-- TASK GOAL --
Rewrite the items from the start through the line with "What do you see at coordinates (364, 30)", substituting "Find the position of" for "Identify the location of" and leaving everything else unchanged.

Stored items:
──────────

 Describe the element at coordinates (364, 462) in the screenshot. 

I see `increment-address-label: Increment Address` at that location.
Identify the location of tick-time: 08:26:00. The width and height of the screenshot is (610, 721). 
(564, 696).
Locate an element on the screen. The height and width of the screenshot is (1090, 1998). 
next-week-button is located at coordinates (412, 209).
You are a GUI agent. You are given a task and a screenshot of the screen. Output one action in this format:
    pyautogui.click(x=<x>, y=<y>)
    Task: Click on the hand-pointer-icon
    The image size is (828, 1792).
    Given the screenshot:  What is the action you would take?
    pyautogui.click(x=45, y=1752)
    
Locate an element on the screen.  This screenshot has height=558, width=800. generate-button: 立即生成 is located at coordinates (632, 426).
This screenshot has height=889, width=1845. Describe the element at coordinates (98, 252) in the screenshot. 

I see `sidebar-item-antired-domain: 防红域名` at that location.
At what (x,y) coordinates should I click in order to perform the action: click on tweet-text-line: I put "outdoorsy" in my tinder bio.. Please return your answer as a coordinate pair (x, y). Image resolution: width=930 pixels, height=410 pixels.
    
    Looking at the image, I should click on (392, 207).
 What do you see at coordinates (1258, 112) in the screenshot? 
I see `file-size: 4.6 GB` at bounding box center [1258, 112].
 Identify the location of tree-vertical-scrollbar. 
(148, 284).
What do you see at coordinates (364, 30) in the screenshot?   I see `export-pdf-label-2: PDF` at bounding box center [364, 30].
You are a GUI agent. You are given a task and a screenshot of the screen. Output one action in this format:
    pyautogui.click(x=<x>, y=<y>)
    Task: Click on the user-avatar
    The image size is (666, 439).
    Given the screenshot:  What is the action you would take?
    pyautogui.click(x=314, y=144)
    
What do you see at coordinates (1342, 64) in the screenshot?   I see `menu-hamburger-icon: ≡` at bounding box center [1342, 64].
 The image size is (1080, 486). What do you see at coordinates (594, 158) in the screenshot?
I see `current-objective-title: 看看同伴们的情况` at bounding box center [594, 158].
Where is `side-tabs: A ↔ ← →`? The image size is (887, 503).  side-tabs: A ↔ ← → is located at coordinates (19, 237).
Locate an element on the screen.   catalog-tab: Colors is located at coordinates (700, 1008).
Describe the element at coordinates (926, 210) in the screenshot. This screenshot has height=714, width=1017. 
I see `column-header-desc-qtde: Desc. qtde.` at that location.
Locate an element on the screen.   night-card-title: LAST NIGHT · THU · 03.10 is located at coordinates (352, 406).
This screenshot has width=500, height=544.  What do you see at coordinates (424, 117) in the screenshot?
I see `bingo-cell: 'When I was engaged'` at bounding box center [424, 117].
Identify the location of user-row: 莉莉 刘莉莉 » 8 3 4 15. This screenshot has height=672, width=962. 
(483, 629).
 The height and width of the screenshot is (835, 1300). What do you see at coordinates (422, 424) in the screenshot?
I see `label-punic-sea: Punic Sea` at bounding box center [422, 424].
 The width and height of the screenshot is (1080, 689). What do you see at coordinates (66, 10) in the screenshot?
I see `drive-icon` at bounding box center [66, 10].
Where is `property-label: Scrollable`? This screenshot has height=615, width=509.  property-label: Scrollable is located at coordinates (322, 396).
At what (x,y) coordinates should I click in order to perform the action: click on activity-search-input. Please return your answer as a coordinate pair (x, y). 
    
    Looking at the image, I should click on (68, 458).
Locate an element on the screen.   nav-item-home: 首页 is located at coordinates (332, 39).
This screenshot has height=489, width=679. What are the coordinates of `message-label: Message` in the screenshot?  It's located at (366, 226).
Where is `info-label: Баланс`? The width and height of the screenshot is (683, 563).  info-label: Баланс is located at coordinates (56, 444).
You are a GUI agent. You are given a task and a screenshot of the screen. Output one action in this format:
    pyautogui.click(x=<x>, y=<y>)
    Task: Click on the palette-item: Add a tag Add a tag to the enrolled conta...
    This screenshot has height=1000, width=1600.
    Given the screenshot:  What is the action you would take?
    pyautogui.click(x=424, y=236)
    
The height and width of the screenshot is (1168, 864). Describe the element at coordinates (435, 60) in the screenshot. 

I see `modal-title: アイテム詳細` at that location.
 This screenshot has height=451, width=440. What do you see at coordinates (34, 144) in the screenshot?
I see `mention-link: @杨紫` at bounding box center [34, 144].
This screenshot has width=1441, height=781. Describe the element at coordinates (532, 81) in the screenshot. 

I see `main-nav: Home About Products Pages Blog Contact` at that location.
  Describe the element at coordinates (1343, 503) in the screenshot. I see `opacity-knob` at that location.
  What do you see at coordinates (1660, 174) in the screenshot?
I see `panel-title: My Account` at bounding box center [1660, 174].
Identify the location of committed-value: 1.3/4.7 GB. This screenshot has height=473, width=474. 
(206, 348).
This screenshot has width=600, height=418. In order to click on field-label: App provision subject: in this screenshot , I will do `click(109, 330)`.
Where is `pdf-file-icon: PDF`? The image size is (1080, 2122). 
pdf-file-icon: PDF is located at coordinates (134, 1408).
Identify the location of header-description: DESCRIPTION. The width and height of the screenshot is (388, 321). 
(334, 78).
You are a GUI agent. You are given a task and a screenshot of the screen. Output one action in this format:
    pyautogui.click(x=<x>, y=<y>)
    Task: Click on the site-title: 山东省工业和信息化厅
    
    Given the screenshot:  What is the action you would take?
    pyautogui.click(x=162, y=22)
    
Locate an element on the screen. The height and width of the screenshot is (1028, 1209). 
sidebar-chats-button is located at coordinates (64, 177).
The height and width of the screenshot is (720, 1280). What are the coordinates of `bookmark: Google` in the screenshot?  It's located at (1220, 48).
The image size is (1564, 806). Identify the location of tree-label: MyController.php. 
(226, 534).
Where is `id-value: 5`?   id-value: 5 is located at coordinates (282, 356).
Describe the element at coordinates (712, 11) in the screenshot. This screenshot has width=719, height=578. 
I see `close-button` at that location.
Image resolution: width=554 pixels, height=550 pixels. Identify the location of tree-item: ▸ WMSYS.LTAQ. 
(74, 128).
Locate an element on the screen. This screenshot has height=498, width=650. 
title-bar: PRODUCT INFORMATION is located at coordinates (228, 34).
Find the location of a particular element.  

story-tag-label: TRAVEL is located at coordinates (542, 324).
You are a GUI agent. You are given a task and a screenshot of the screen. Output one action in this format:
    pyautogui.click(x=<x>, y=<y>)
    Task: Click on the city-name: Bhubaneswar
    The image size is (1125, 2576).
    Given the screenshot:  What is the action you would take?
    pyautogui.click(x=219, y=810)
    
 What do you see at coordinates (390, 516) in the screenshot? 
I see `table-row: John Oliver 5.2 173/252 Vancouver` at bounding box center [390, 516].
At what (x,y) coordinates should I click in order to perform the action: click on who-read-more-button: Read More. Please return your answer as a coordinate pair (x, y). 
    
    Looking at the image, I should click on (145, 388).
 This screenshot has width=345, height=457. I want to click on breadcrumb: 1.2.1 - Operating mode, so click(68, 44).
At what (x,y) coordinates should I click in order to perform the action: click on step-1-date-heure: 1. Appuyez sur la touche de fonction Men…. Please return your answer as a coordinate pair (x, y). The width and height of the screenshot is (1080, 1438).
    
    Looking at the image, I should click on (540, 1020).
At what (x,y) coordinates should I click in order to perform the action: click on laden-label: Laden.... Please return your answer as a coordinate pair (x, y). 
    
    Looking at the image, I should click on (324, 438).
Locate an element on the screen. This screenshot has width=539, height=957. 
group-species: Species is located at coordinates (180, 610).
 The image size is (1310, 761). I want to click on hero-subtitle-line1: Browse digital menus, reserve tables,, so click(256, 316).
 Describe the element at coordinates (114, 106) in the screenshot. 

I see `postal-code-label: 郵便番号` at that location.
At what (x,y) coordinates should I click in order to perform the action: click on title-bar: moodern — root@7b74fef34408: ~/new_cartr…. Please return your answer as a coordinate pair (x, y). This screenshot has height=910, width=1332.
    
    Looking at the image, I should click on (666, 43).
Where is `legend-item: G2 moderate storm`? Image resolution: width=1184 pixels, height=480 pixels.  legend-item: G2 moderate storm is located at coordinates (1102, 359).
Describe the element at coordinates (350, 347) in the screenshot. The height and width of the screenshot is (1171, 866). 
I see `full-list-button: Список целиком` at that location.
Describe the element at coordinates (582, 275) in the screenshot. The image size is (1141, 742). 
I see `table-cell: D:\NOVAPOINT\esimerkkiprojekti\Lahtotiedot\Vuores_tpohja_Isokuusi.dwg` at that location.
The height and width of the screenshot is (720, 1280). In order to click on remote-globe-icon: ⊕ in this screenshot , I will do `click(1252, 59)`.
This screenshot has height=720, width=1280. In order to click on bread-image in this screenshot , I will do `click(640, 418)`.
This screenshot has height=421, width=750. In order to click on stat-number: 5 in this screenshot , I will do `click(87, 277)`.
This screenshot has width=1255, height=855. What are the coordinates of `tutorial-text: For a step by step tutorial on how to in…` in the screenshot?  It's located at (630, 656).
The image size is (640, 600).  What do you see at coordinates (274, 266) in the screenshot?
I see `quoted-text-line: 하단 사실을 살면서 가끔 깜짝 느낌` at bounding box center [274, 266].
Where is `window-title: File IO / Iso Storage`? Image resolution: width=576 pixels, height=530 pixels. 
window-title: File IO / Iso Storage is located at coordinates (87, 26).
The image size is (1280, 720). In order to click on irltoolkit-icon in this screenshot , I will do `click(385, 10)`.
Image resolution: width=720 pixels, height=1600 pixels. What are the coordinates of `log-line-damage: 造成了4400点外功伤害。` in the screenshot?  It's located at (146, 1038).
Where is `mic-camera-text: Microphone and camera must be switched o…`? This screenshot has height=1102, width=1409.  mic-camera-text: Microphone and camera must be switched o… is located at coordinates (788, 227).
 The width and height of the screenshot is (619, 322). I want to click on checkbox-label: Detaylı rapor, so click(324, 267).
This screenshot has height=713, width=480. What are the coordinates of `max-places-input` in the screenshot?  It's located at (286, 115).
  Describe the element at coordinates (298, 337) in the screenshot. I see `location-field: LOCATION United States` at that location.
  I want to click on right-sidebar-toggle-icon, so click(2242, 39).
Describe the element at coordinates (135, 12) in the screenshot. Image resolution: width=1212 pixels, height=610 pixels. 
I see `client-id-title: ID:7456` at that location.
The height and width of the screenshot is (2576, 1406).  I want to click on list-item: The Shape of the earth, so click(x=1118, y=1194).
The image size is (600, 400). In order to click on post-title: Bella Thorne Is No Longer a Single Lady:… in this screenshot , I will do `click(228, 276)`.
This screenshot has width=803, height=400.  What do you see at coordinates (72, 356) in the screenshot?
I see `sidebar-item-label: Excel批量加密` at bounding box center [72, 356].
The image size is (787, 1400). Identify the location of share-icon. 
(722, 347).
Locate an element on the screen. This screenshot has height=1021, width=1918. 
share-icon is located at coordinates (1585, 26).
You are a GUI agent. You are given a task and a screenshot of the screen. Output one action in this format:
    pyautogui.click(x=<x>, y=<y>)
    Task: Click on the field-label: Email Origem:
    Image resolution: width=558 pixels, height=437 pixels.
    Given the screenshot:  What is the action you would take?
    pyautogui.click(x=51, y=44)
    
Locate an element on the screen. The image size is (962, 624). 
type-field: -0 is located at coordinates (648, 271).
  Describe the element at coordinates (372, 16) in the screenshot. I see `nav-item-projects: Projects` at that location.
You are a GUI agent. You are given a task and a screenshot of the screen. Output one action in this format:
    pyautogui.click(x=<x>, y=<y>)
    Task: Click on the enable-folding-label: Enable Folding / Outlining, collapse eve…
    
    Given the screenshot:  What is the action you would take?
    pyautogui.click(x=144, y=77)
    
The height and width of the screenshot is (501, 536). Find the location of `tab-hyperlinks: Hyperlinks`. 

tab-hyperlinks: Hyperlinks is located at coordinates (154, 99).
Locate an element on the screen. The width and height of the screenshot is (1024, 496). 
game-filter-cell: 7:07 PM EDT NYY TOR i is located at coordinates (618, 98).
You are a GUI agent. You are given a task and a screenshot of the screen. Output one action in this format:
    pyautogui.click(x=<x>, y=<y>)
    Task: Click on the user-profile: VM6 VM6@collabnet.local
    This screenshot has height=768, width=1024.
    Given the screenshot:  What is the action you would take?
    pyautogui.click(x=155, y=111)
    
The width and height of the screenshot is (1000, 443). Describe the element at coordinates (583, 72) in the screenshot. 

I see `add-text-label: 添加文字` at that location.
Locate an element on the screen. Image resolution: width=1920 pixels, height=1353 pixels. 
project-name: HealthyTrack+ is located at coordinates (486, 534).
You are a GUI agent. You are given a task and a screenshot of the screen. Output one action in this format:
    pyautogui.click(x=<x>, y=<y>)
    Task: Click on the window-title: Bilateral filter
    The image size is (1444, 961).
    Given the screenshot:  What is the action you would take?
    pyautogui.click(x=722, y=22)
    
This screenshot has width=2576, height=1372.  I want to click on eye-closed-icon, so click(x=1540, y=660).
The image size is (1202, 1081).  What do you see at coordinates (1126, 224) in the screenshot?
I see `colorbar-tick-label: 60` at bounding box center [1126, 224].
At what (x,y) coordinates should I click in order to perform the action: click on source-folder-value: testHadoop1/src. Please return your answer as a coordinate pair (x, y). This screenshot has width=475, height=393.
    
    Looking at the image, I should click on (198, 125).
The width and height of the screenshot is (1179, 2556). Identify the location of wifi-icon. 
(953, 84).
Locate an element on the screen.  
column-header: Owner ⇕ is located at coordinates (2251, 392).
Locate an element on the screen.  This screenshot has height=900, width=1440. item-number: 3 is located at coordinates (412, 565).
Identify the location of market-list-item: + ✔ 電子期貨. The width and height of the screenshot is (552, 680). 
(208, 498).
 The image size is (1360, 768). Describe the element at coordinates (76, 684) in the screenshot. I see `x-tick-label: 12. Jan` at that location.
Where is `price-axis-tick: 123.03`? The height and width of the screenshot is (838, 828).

──────────

-- TASK SOLUTION --
 Describe the element at coordinates (364, 462) in the screenshot. 

I see `increment-address-label: Increment Address` at that location.
Find the position of tick-time: 08:26:00. The width and height of the screenshot is (610, 721). 
(564, 696).
Locate an element on the screen. The height and width of the screenshot is (1090, 1998). 
next-week-button is located at coordinates (412, 209).
You are a GUI agent. You are given a task and a screenshot of the screen. Output one action in this format:
    pyautogui.click(x=<x>, y=<y>)
    Task: Click on the hand-pointer-icon
    The image size is (828, 1792).
    Given the screenshot:  What is the action you would take?
    pyautogui.click(x=45, y=1752)
    
Locate an element on the screen.  This screenshot has height=558, width=800. generate-button: 立即生成 is located at coordinates (632, 426).
This screenshot has height=889, width=1845. Describe the element at coordinates (98, 252) in the screenshot. 

I see `sidebar-item-antired-domain: 防红域名` at that location.
At what (x,y) coordinates should I click in order to perform the action: click on tweet-text-line: I put "outdoorsy" in my tinder bio.. Please return your answer as a coordinate pair (x, y). Image resolution: width=930 pixels, height=410 pixels.
    
    Looking at the image, I should click on (392, 207).
 What do you see at coordinates (1258, 112) in the screenshot? 
I see `file-size: 4.6 GB` at bounding box center [1258, 112].
 Find the position of tree-vertical-scrollbar. 
(148, 284).
What do you see at coordinates (364, 30) in the screenshot?   I see `export-pdf-label-2: PDF` at bounding box center [364, 30].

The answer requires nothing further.